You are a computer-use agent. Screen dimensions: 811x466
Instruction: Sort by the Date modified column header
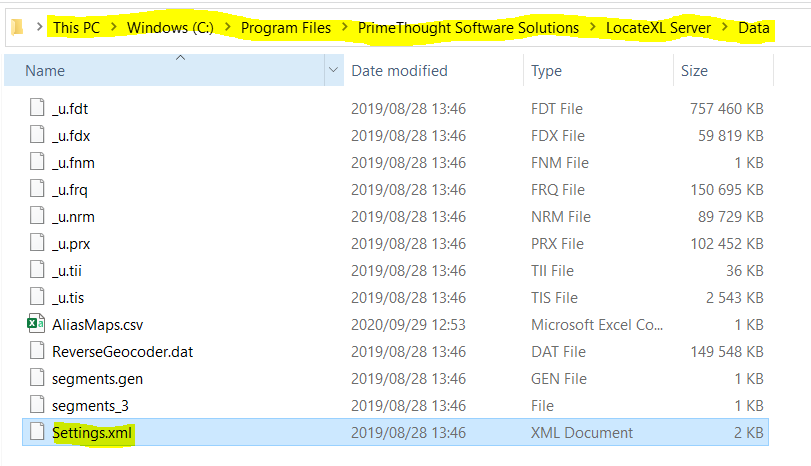[x=399, y=71]

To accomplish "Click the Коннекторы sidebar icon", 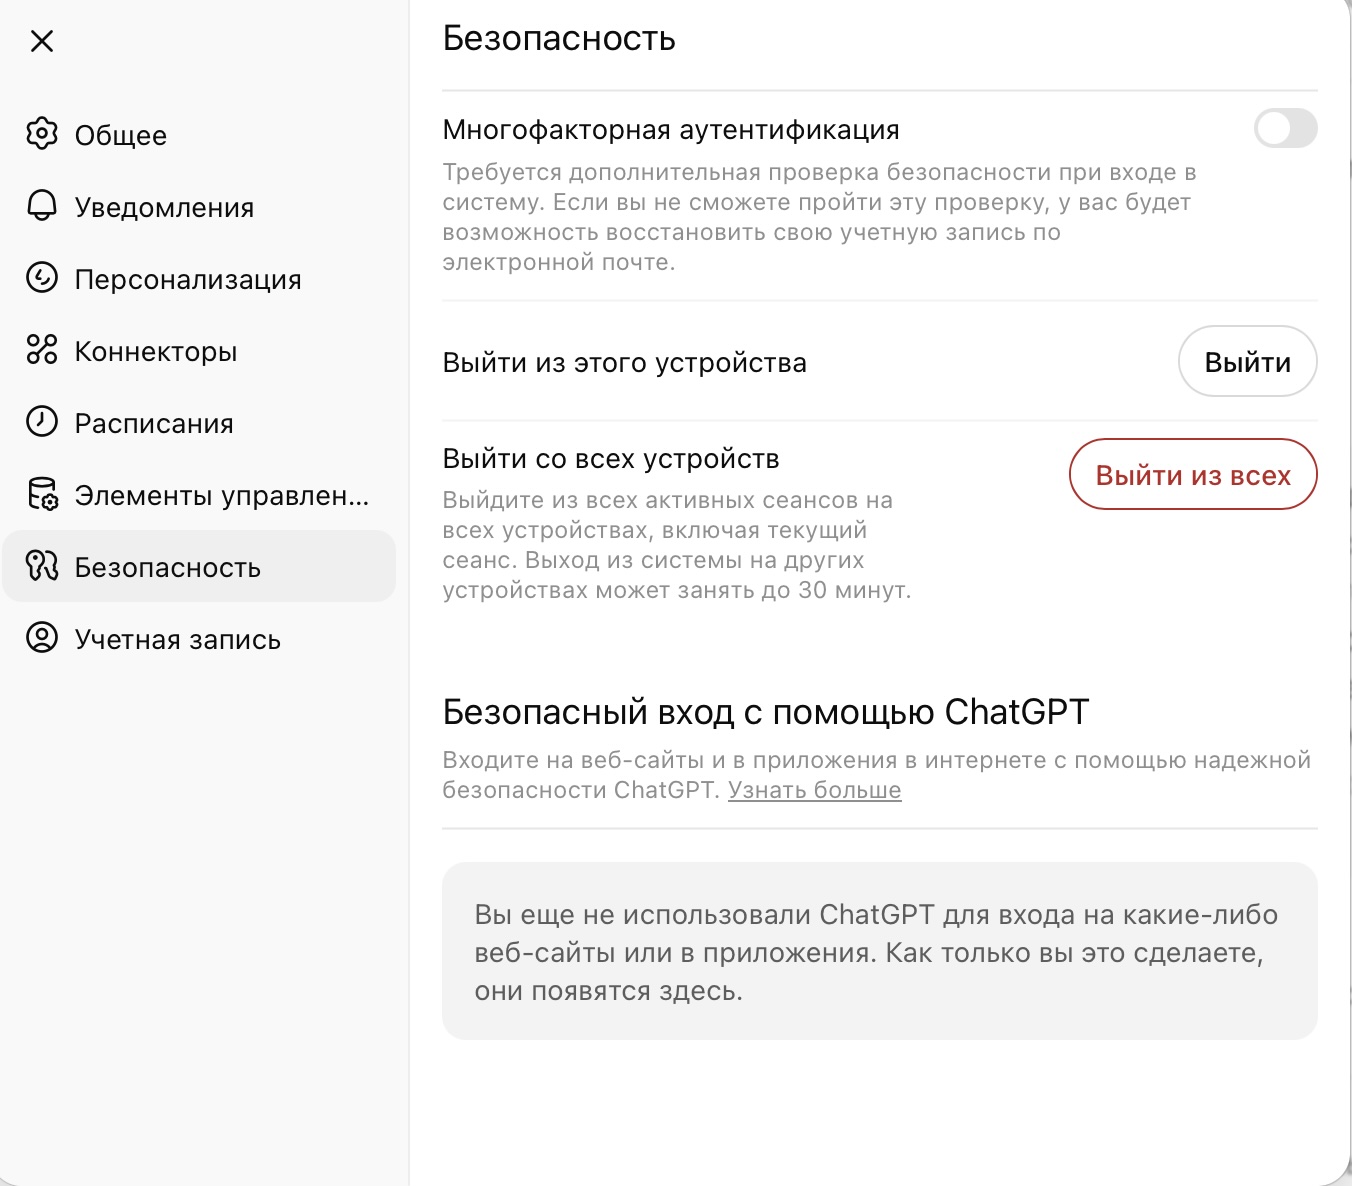I will [x=42, y=350].
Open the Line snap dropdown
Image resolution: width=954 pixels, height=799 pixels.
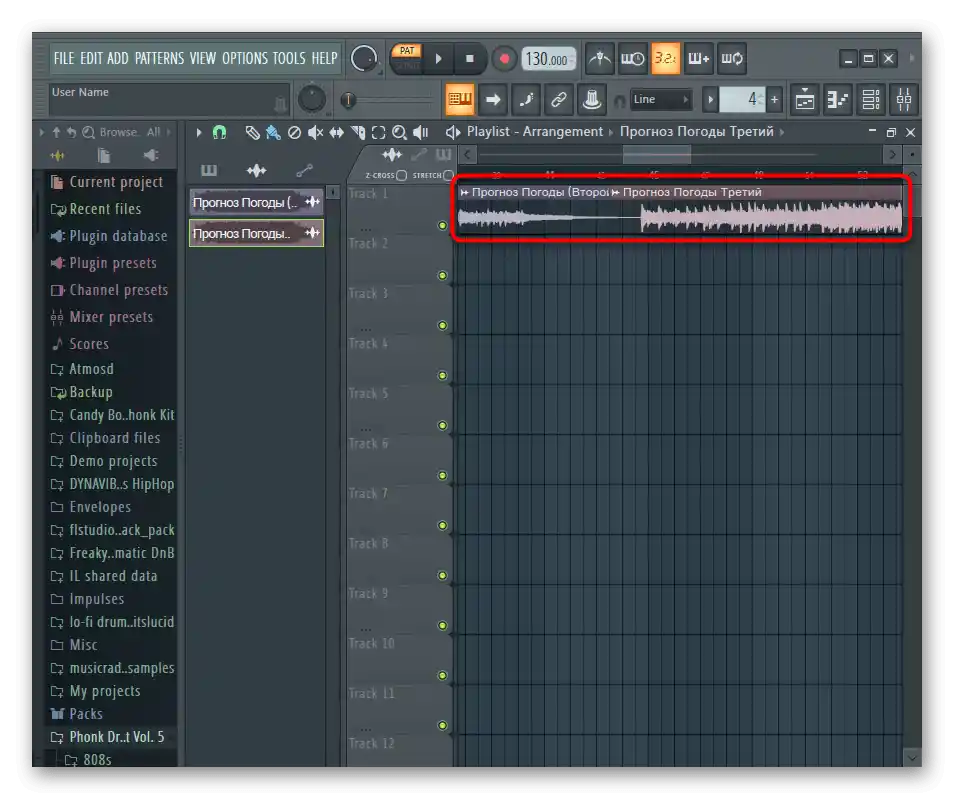(661, 100)
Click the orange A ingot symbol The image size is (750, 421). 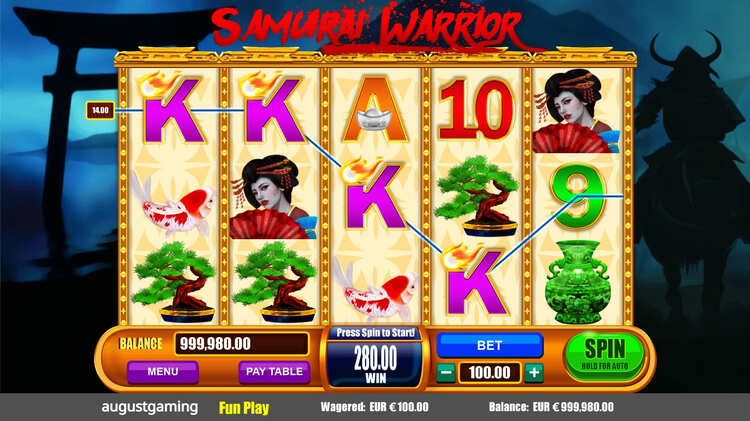click(x=375, y=110)
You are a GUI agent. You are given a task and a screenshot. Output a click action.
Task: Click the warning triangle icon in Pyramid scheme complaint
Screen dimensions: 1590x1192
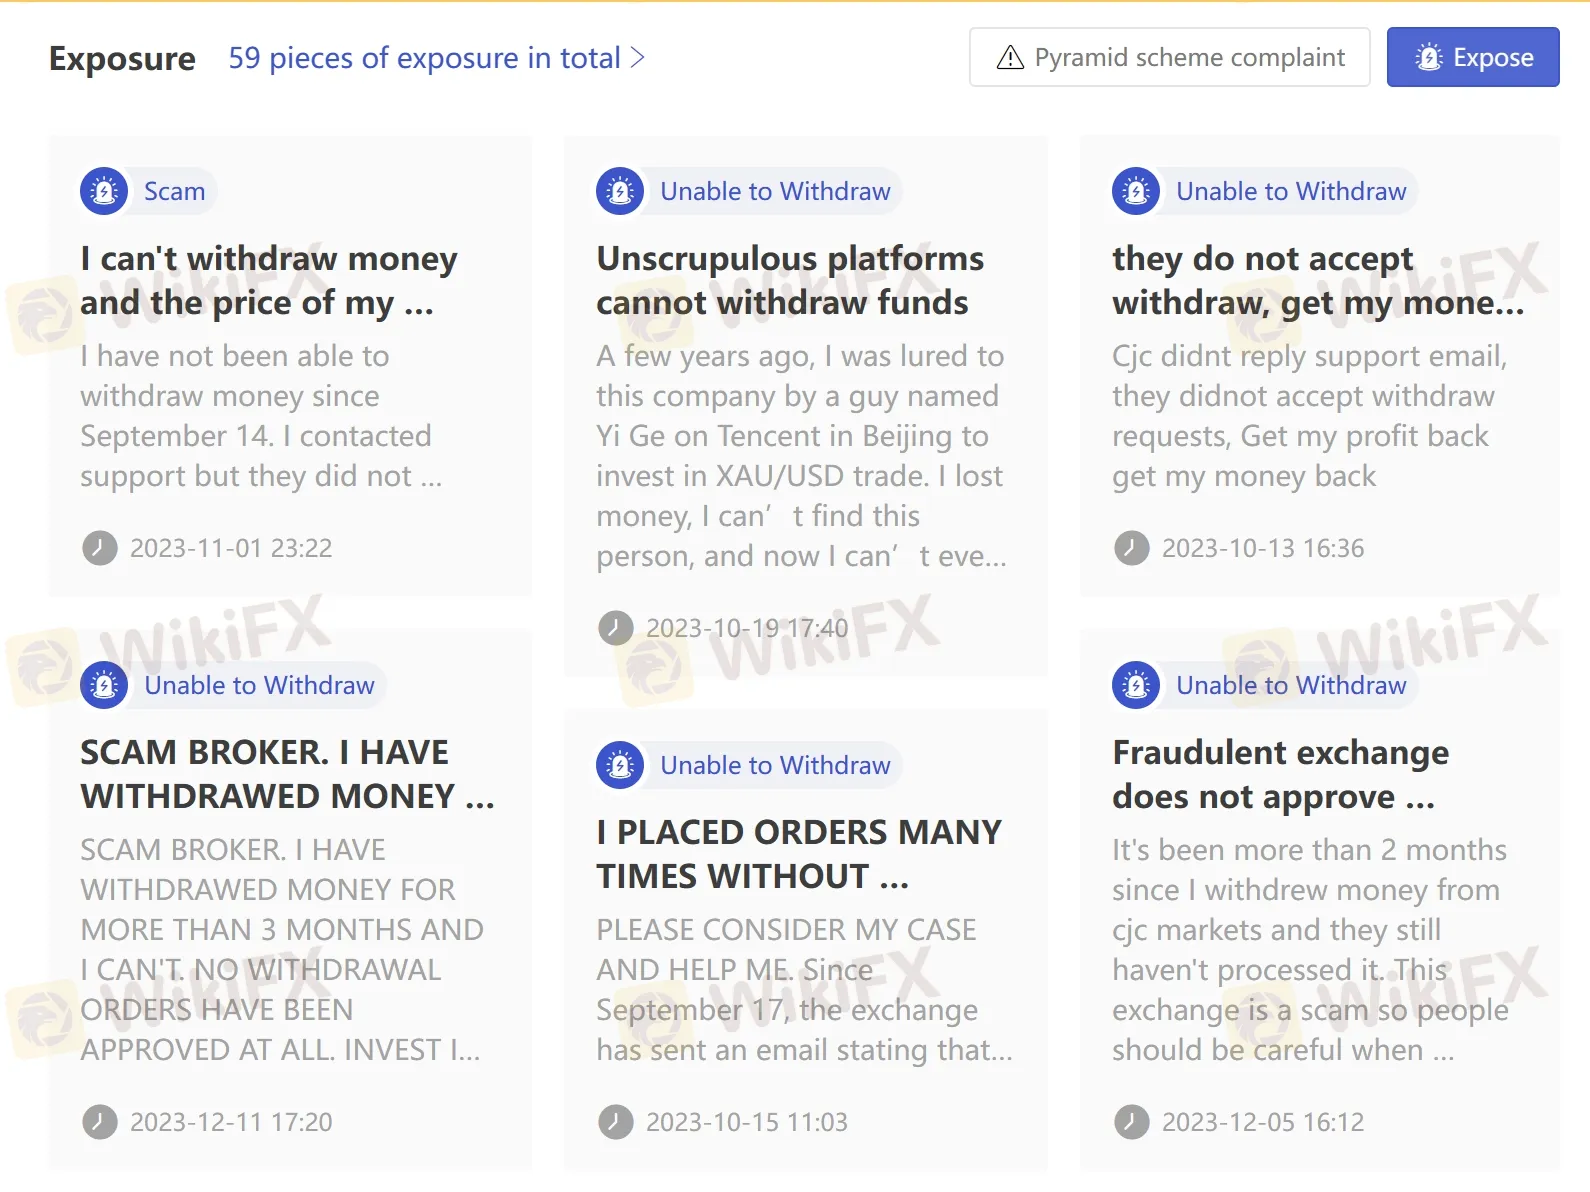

TASK DETAILS:
Scanning the data above, copy out every line where "agent" is found.

FINISHED EXERCISE:
You are a computer-use agent. Screen dimensions: 811x466
You are a GUI agent. You are given a task and a screenshot. Output a click action.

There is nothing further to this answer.